White House Wants Colleges to Pay Up, as Columbia Did

Administration plans to use $200M settlement over antisemitism allegations as the new model
Posted Jul 26, 2025 6:00 PM CDT
White House Wants Colleges to Pay Up, as Columbia Did
A student sits in front of Goldwin Smith Hall on Cornell University's campus in Ithaca, New York, in October 2022.   (Getty/arlutz73)

The Trump administration has begun negotiations with several universities in an attempt to get them to pay millions of dollars in fines to ensure federal funding keeps flowing—as Columbia agreed to do this week. A White House official said the Columbia deal is the new model, the Wall Street Journal reports. The universities facing the pressure include Harvard, Cornell, Duke, Northwestern, Michigan, and Brown. Columbia's agreement to pay $200 million to settle with the administration over antisemitism allegations had immediately drawn criticism for setting a precedent.

A Columbia law professor called it a shakedown, per Reuters. "The agreement gives legal form to an extortion scheme," David Pozen wrote in a blog post. The administration wants Harvard to pay much more than Columbia did, per the Journal. White House officials say striking a deal with Harvard is key to implementing its plan for other schools. "The payments will be in exchange for access to federal funds," an official told the Washington Post. "I wouldn't call it cookie cutter, but the general understanding of what we are looking for was seen in" the Columbia settlement.

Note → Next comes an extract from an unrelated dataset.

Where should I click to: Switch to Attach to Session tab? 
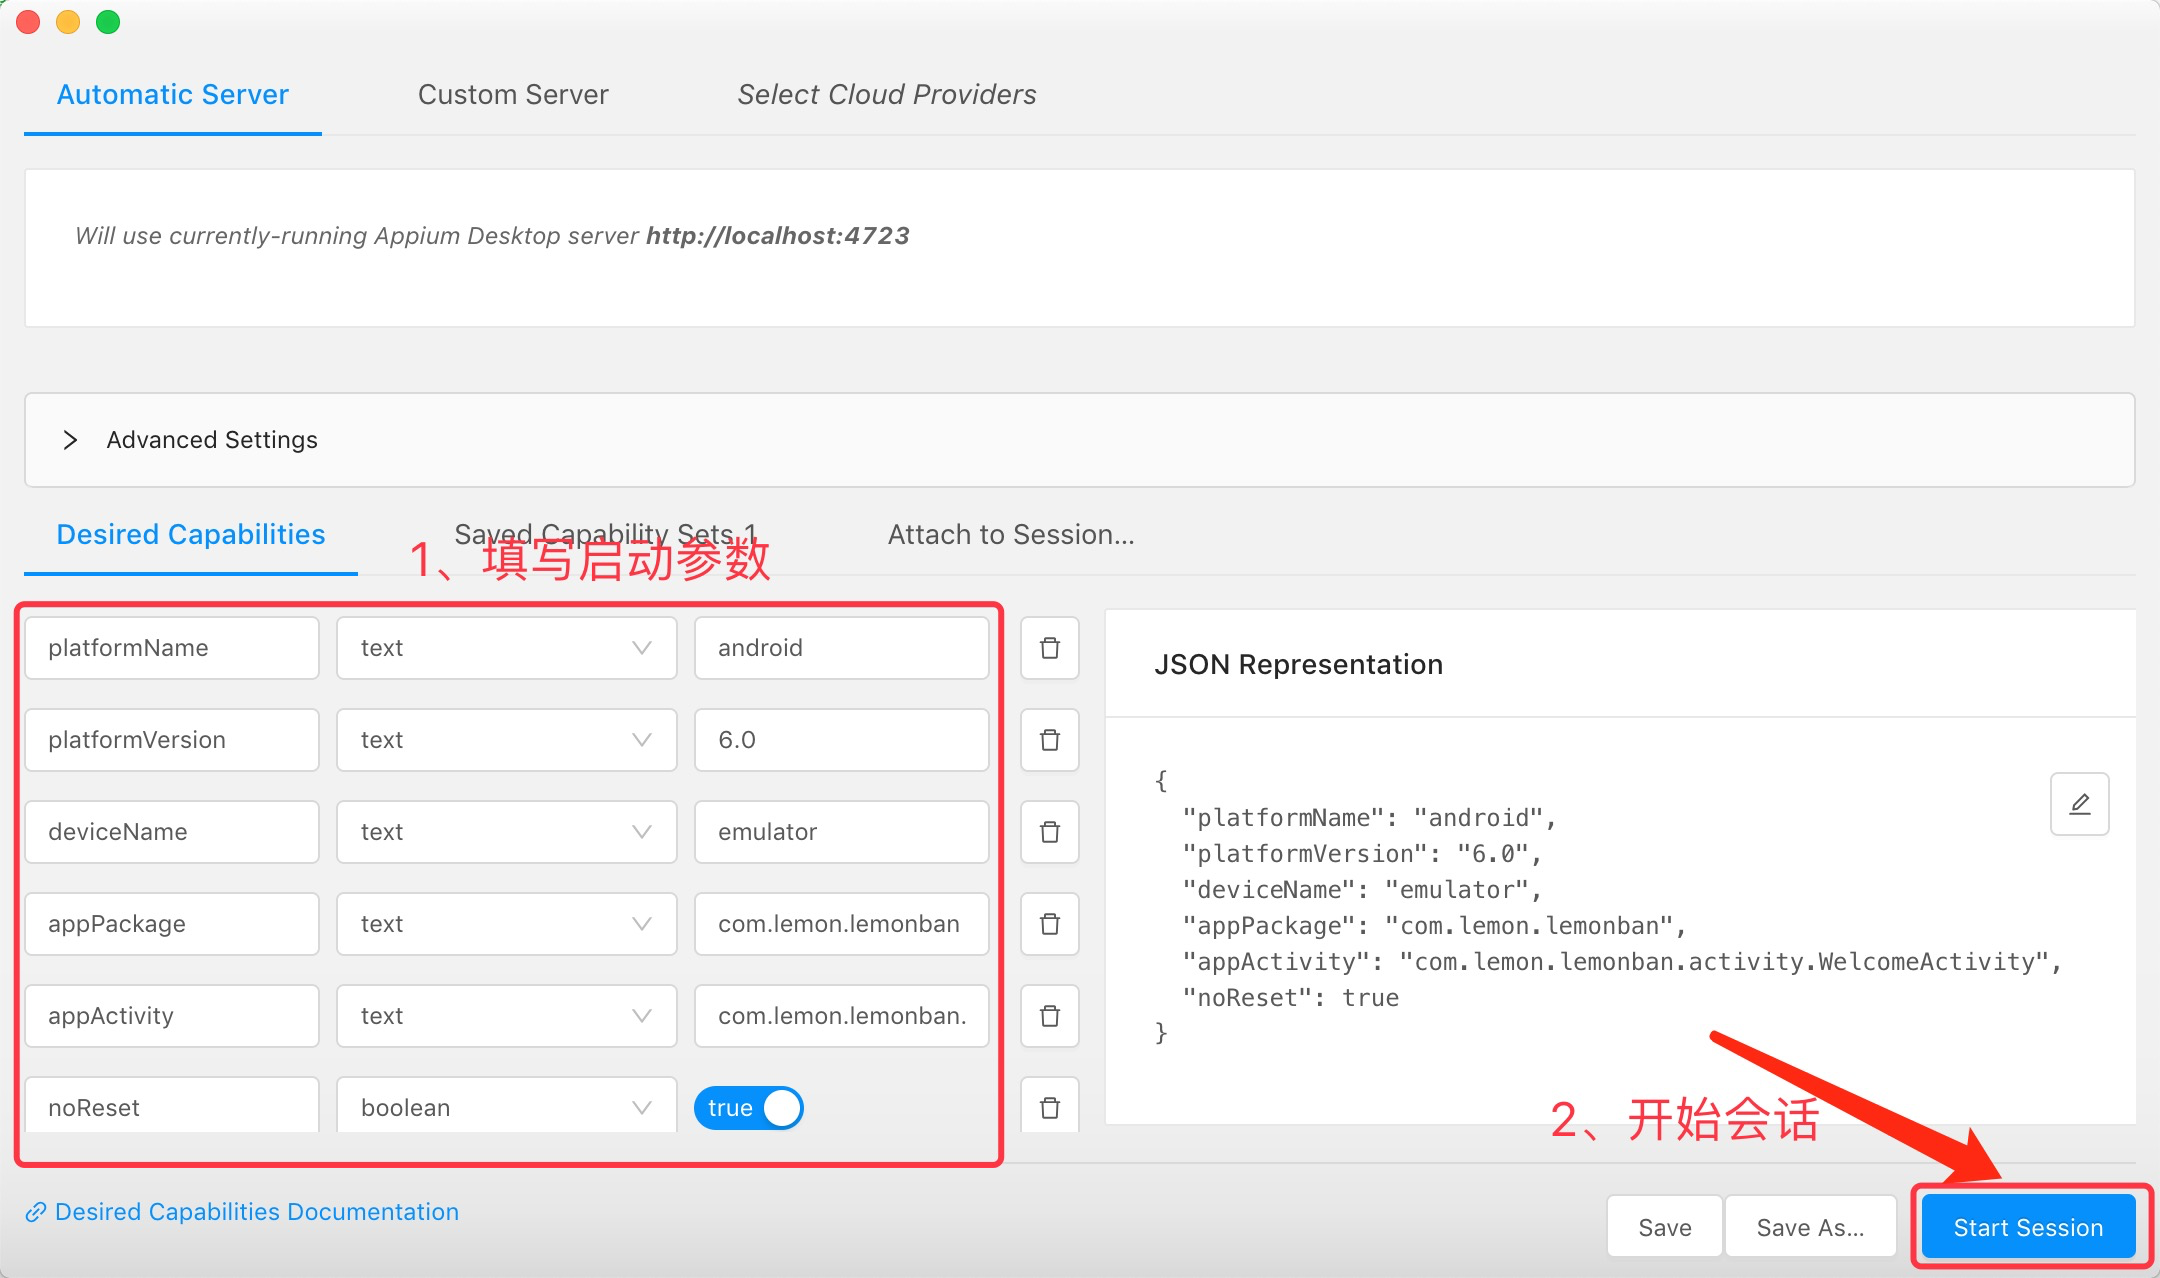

A lobbyist who works closely with administration officials laid out the approach. "They're going to ramp up their civil rights investigations, and it's not hard on college campuses to find instances of antisemitism," he said. "They will then say, 'Okay, you've got a problem.'" The president of Wesleyan University in Connecticut analyzed what universities are facing. "We're in a world now where the government can say to all these schools, 'Hey, we're serious, you're going to have to pay the piper to get along with the most powerful organization in the world,'" said Michael Roth. "Which is the federal government."